▶ [Problem statement] Continue the mailing-list thread about LZO compression in Pig, starting right after its final sentence.

▶ [Selection]
You are viewing a plain text version of this content. The canonical link for it is here.
Posted to user@pig.apache.org by W W <ww...@gmail.com> on 2012/11/18 17:25:50 UTC

Lzo compression

hello

In Alan Gates'   Programming in Pig  , chapter "Making Pig Fly"  it was
mentioned
In testing we did while developing this feature we saw performance
improvements of up to 4x when using LZO, and slight performance degradation
when using gzip.
(http://ofps.oreilly.com/titles/9781449302641/making_pig_fly.html)


I've tried using lzo as the compression tools( took me couple of days to
compile it ) , and also with gzip.
The  result of gzip is the same as mentioned in the book, but the result of
with lzo is not imporvements of up to 4x , but almost the no improvement or
slight degradation as well.

I enabled the compression between Map and Reduce ,  and also between M/R
jobs "pig.tmpfilecompression=true   pig.tmpfilecompression.codec=lzo".

>From the counters I can see the HDFS bytes are compressed to about 1/3
compared to no compress.
I can followings in the log on TaskTracker.

2012-11-18 16:14:11,638 INFO
com.hadoop.compression.lzo.GPLNativeCodeLoader: Loaded native gpl
library
2012-11-18 16:14:11,639 INFO com.hadoop.compression.lzo.LzoCodec:
Successfully loaded & initialized native-lzo library
2012-11-18 16:14:11,640 INFO org.apache.hadoop.io.compress.CodecPool:
Got brand-new decompressor


The data volume is about 6G in total, and I have 100 cpus  + 150G memory
fall on  10 nodes.
My pig script is compiled into 4 M/R jobs.   The operation in each job is :
  MAP_ONLY   -->   HASH_JOIN  -->   GROUP_BY  -->   HASH_JOIN .

My guess of the reason is IO is not a bottle net for me, but was one for
Alan Gates' case when he wrote the book.

Any one have any clue why I didn't gain any improvement?


Thanks
Regards
Xingbang Wang

Re: Lzo compression

Posted by Kannan Shah <sh...@gmail.com>.
I think you nailed it with "I guess I/O is not a bottle neck for me". Yes
when you can have a dedicated cpu, decompression in stream is faster that
I/O, but if your downstream process is complicated, you probably won't see
much benefit, because the decompression process will be waiting for the
downstream process.

You'll see a little benefit if you pig job (downstream process) is faster
than I/O but possibly slower than the decompression.

▶ [Listed entries]
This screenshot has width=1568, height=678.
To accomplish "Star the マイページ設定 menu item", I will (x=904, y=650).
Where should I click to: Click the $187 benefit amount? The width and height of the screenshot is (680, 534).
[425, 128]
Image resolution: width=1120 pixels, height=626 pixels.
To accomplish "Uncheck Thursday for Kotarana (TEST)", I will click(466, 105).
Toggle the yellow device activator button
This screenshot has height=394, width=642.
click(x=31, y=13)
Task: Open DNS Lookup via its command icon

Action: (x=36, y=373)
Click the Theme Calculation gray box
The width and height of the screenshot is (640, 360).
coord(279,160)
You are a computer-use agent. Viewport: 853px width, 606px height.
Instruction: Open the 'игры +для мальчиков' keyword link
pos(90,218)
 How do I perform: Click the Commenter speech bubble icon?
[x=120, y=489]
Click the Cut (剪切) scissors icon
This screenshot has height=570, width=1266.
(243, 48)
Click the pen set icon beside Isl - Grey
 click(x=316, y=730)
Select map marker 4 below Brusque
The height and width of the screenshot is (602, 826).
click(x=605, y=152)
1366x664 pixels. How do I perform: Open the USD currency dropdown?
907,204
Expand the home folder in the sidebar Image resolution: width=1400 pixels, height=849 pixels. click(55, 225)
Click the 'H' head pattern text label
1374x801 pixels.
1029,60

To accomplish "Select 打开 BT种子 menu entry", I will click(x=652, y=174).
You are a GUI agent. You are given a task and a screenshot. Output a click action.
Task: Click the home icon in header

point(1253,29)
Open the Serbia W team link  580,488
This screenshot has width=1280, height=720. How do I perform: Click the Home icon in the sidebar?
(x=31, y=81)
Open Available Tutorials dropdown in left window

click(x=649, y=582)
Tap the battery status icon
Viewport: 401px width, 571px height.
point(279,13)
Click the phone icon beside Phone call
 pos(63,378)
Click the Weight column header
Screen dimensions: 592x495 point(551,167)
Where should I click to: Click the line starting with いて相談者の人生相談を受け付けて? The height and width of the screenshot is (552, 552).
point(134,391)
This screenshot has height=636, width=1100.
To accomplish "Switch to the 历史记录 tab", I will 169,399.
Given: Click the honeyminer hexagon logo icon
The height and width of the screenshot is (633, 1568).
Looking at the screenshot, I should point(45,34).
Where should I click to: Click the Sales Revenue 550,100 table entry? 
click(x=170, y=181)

▶ [Exercise response]
Kannan

On 18 November 2012 08:25, W W <ww...@gmail.com> wrote:

> hello
>
> In Alan Gates'   Programming in Pig  , chapter "Making Pig Fly"  it was
> mentioned
> In testing we did while developing this feature we saw performance
> improvements of up to 4x when using LZO, and slight performance degradation
> when using gzip.
> (http://ofps.oreilly.com/titles/9781449302641/making_pig_fly.html)
>
>
> I've tried using lzo as the compression tools( took me couple of days to
> compile it ) , and also with gzip.
> The  result of gzip is the same as mentioned in the book, but the result of
> with lzo is not imporvements of up to 4x , but almost the no improvement or
> slight degradation as well.
>
> I enabled the compression between Map and Reduce ,  and also between M/R
> jobs "pig.tmpfilecompression=true   pig.tmpfilecompression.codec=lzo".
>
> From the counters I can see the HDFS bytes are compressed to about 1/3
> compared to no compress.
> I can followings in the log on TaskTracker.
>
> 2012-11-18 16:14:11,638 INFO
> com.hadoop.compression.lzo.GPLNativeCodeLoader: Loaded native gpl
> library
> 2012-11-18 16:14:11,639 INFO com.hadoop.compression.lzo.LzoCodec:
> Successfully loaded & initialized native-lzo library
> 2012-11-18 16:14:11,640 INFO org.apache.hadoop.io.compress.CodecPool:
> Got brand-new decompressor
>
>
> The data volume is about 6G in total, and I have 100 cpus  + 150G memory
> fall on  10 nodes.
> My pig script is compiled into 4 M/R jobs.   The operation in each job is :
>   MAP_ONLY   -->   HASH_JOIN  -->   GROUP_BY  -->   HASH_JOIN .
>
> My guess of the reason is IO is not a bottle net for me, but was one for
> Alan Gates' case when he wrote the book.
>
> Any one have any clue why I didn't gain any improvement?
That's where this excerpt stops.